[Dataset entries]

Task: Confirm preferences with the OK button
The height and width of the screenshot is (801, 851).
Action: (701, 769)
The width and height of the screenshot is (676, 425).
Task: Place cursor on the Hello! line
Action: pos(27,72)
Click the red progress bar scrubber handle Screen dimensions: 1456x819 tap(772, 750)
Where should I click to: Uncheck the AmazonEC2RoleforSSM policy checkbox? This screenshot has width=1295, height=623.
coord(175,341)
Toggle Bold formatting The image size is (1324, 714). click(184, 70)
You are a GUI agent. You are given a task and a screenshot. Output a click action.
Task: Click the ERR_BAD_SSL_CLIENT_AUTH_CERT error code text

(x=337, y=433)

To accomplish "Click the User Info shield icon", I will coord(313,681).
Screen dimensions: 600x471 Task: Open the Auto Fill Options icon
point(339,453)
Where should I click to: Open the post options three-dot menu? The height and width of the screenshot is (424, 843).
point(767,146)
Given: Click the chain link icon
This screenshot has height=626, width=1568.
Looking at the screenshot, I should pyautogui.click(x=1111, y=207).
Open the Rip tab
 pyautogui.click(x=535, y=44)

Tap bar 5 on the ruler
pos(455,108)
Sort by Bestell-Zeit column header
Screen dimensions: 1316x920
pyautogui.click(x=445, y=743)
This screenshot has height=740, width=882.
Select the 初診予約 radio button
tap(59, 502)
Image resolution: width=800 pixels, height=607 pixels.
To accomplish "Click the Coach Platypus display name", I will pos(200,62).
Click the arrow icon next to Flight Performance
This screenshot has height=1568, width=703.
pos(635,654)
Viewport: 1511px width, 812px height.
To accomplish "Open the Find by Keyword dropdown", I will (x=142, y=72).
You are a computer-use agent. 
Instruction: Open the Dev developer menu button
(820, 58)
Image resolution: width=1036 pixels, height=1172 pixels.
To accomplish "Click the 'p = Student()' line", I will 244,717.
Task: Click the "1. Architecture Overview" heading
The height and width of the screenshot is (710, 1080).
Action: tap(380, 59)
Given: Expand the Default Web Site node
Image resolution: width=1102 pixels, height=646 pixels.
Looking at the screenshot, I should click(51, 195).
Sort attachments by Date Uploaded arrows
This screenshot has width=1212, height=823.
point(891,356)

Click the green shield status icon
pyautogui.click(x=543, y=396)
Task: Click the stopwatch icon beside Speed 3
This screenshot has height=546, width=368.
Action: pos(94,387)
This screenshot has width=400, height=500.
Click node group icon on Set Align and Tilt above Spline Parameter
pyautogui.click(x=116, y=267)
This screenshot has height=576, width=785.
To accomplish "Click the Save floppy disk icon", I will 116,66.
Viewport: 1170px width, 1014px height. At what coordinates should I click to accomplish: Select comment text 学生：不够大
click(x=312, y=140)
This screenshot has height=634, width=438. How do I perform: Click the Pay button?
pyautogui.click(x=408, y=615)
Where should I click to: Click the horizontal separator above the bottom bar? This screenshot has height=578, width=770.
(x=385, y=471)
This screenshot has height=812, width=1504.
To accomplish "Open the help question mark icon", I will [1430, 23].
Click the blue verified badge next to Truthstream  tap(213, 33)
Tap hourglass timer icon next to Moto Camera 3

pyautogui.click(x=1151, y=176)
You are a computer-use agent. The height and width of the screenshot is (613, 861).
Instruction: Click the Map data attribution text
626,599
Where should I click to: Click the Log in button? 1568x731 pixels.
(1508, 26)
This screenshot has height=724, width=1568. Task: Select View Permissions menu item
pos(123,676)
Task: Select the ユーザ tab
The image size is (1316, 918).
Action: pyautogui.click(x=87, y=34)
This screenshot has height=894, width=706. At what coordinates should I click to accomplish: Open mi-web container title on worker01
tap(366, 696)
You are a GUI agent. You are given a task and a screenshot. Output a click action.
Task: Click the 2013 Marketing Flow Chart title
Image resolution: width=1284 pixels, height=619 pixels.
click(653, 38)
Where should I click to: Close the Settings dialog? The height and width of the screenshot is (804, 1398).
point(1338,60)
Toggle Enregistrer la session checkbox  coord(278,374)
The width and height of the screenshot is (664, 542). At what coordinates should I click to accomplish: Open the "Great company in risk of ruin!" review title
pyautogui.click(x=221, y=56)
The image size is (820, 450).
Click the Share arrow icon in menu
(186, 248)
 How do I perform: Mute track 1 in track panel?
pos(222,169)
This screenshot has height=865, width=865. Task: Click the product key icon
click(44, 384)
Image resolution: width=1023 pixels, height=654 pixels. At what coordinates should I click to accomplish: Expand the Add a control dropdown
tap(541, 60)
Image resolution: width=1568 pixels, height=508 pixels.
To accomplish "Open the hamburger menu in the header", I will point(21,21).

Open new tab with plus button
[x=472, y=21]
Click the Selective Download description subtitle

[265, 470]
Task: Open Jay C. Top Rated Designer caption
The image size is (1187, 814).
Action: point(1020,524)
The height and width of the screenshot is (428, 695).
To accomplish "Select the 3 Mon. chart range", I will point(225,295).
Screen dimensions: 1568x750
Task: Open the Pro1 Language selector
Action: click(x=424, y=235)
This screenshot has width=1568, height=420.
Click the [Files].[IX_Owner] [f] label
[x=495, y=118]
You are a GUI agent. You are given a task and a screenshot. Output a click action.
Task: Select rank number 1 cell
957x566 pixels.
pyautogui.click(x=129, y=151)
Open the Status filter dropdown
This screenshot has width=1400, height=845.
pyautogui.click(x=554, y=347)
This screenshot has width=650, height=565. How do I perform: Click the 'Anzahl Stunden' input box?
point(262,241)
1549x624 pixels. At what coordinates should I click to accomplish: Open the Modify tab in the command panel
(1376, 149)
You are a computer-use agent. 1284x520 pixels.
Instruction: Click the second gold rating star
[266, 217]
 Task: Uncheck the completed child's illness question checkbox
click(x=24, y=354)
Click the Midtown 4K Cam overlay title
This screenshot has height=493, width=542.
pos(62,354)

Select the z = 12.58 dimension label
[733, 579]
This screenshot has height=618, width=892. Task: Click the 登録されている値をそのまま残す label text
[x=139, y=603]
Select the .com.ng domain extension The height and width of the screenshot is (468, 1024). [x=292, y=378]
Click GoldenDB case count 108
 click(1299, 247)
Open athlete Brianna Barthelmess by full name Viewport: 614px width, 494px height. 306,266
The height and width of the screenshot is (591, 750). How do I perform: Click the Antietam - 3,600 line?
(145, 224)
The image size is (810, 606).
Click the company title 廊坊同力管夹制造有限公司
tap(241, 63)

§ **Instructions to follow**: Copy here each line of the preceding records with "computer" in it.

§ **Written answer**:
You are a computer-use agent. 
You are a computer-use agent. The height and width of the screenshot is (613, 861).
You are a computer-use agent. 1284x520 pixels.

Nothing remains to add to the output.